Duterte admitted his statements in the debate could be construed as policy. “It’s not because I’m afraid of debates,” he said in his weekly talk to the nation on COVID-19 response and other issues.

At least the Filipino people gained something good from the morality play that was the latest Chinese intrusion in the West Philippine Sea: perhaps President Duterte now realizes (for the moment) that what he says in public is policy, and not retractable loose talk or “joke only.” While a president is president, his mind and heart are inseparably and indistinguishably for, and only for, the Filipino people.

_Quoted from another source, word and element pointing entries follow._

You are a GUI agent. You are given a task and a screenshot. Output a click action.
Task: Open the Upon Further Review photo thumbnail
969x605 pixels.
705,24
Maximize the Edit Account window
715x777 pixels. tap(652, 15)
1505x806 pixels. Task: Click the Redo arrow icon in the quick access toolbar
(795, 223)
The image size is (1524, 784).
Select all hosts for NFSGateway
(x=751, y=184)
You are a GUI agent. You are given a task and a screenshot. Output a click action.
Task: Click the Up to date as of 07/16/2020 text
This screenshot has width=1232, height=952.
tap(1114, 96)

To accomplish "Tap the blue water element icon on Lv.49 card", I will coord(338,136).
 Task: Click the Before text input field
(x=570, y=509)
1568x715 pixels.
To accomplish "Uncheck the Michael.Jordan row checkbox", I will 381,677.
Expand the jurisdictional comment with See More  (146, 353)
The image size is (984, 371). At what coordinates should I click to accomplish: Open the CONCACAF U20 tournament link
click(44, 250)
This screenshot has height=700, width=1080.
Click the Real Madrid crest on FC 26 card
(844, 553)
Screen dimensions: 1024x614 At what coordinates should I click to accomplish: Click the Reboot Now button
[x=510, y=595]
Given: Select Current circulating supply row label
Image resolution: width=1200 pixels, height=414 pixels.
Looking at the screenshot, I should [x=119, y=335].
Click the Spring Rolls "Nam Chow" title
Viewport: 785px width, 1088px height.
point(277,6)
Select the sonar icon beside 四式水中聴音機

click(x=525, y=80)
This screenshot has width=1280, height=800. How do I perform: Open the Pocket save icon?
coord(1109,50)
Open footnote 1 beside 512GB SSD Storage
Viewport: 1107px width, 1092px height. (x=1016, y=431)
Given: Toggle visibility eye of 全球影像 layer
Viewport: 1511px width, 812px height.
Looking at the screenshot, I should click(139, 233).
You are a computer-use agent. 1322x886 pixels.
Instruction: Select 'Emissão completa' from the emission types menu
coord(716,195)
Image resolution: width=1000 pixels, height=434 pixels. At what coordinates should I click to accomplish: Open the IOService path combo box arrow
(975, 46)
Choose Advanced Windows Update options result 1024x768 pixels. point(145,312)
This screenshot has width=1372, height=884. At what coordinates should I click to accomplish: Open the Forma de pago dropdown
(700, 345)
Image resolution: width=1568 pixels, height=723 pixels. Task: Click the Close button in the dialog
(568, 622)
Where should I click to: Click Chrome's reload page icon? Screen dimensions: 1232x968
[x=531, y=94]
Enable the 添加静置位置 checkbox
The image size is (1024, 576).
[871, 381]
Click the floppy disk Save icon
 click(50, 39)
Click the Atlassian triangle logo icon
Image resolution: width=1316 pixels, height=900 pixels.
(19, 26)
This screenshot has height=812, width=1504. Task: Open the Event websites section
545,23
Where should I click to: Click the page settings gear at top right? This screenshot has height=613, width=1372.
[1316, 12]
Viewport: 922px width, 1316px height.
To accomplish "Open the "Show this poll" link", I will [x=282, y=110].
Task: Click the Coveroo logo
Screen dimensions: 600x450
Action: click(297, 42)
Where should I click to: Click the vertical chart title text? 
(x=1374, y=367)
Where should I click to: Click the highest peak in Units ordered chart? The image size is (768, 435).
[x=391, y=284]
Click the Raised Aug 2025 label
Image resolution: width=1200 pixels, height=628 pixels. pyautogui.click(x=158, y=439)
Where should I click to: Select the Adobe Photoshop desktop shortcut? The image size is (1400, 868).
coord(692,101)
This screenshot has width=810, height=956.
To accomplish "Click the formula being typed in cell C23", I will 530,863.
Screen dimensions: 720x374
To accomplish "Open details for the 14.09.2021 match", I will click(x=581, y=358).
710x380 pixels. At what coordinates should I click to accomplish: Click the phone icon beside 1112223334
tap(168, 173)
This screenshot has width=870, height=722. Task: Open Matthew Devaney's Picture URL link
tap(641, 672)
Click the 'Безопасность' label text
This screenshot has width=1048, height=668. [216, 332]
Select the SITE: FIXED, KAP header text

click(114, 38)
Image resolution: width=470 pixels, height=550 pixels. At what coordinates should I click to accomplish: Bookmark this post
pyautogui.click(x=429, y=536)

Duterte, in the lead-up to the 2016 polls, said he would ride a jet ski to the Spratley’s in the West Philippine Sea, plant the Philippine flag in a Chinese airport on reclaimed land there, and tell Beijing, “This is ours.” (ABS-CBN News, May 10, 2019).

“That was campaign period and that joke, we call it bravado. My bravado was a pure campaign joke, and if the other side believes that, maybe even Carpio did, I would say you’re stupid,” Duterte said on national television (Ibid., ABS-CBN).

Enough of hyperbole, braggadocio, and “joke only.”

 

Amelia H. C. Ylagan is a Doctor of Business Administration from the University of the Philippines.